Elektabilitas Golkar Masih Jalan Di Tempat

Elektabilitas Golkar

Elektabilitas Golkar disebut masih belum mengalami perubahan signifikan walau sudah melakukan pergantian ketua umum dari Setya Novanto menjadi Airlangga Hartarto di musyawarah nasional luar biasa (munaslub) akhir tahun lalu.

“Kalau saya bilang Golkar berhasil bangkit, saya bohong sebagai peneliti. Golkar saat ini stagnan karena selisihnya saat ini masih dalam rentang margin of error,” kata Direktur Eksekutif Charta Politika Yunarto Wijaya dalam Rakernas Golkar di Jakarta, Jumat (23/3).

Berdasarkan survei terbaru yang dilakukan Charta Politika, elektabilitas Golkar pada bulan Maret 2017 sebesar 12,1 persen, September 10,8 persen, dan Januari 2018 13,2 persen.

Yunarto menjelaskan dari angka tersebut, Golkar tidak pernah menunjukan penurunan signifikan meski didera berbagai macam kasus korupsi yang membuat posisi Setnov digantikan Airlangga.

“Alasannya karena Golkar ini partai yang terbiasa menghadapi isu korupsi. Dulu Bang Akbar Tanjung pernah menghadapi isu korupsi juga tahun 2004, lalu kemudian bahkan tahun 1998 titik nadir Golkar,” katanya.

Meski tidak mengalami penurunan yang signifikan, Yunarto mengatakan elektabilitas Golkar juga tidak pernah mengalami kenaikan yang cukup tajam dalam tiga pemilu terakhir.

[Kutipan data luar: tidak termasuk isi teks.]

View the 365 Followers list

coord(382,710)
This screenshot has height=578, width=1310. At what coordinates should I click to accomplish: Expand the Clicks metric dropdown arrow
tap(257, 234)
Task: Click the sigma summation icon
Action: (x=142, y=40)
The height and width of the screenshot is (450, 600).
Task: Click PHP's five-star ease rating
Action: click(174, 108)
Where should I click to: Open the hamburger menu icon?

“Karena Golkar kita ketahui tidak memiliki tokoh yang bisa mendongkrak elektoral,” ujarnya.

Hal itu kata dia, berbeda dengan Gerindra dengan Prabowo Subianto, PDIP dengan Joko Widodo dan Megawati Sukarnoputri atau pun Demokrat dengan klan Yudhoyono.

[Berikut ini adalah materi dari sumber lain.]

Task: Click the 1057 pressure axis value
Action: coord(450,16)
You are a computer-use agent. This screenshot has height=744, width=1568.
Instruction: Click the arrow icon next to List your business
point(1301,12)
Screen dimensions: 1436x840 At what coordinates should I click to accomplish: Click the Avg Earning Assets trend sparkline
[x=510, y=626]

“Golkar belum pernah mendapatkan tokoh yang bisa jadi dongkrak elektoral di pilpres dan itu menjadi tantangan berat ketika tahun depan pertama kalinya pilpres dan pileg akan digabung serentak,” katanya.

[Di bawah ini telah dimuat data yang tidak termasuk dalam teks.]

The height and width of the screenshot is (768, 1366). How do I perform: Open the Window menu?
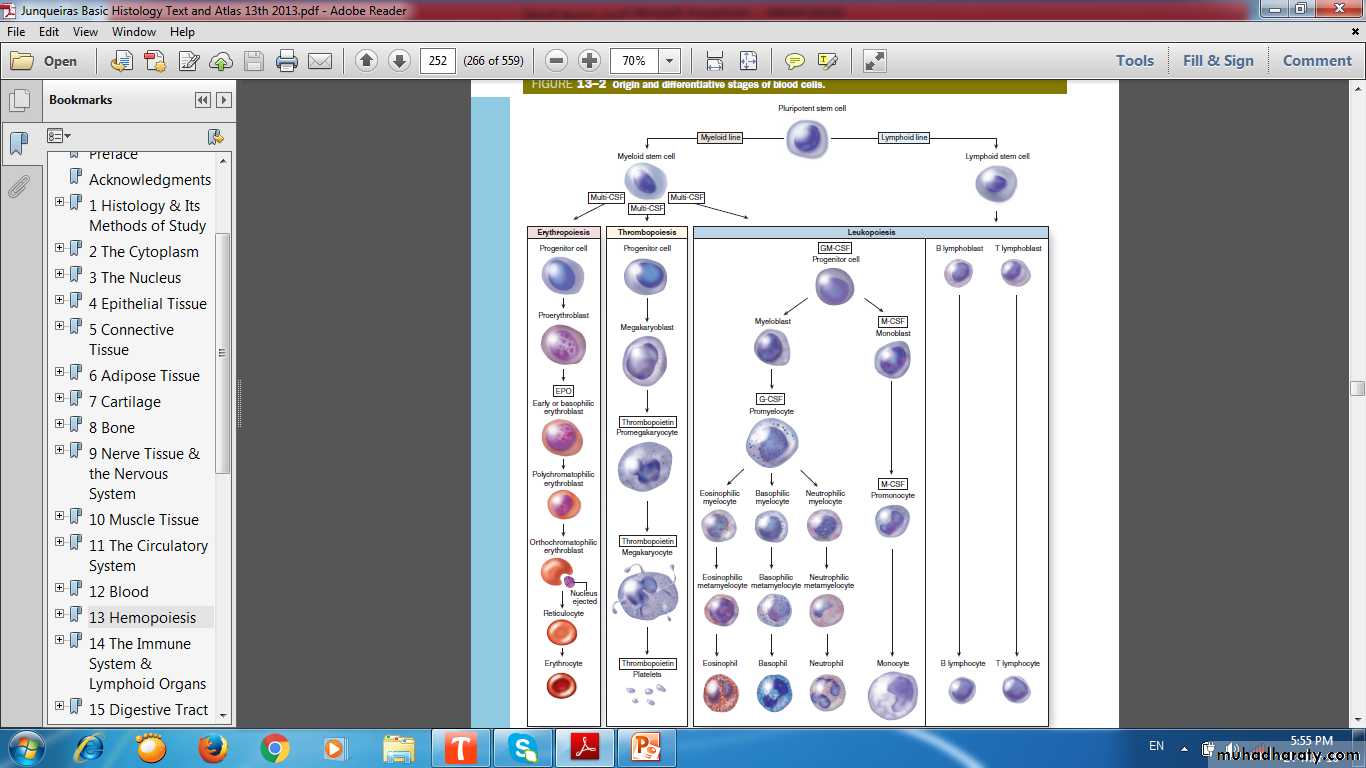(134, 32)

Dengan demikian, lanjut Yunarto, Golkar harus bisa mengkombinasikan tokoh yang ada saat ini dengan manajemen partai yang baik. Hal itu disebut dapat memperbaiki stagnansi elektabilitas Golkar dalam tiga pemilu terakhir.

Sementara itu, Direktur Eksekutif Indo Barometer Muhammad Qodari mengatakan Golkar saat ini tetap memiliki kans untuk menjadi partai tiga besar pemenang pemilu.

“Golkar peluang terbaiknya adalah menjadi nomor dua atau nomor tiga. Persaingannya hari ini Golkar melawan Gerindra,” kata Qodari.

Dengan menyandang status partai besar dan memiliki basis suara di daerah-daerah Indonesia, Golkar harus bisa memanfaatkan ceruk pemilih yang belum dapat menentukan pilihannya.

“Kalau bicara cara seperti ini harusnya partai Golkar yang paling siap karena jaringan dan strukturnya sudah ada,” kata Qodari.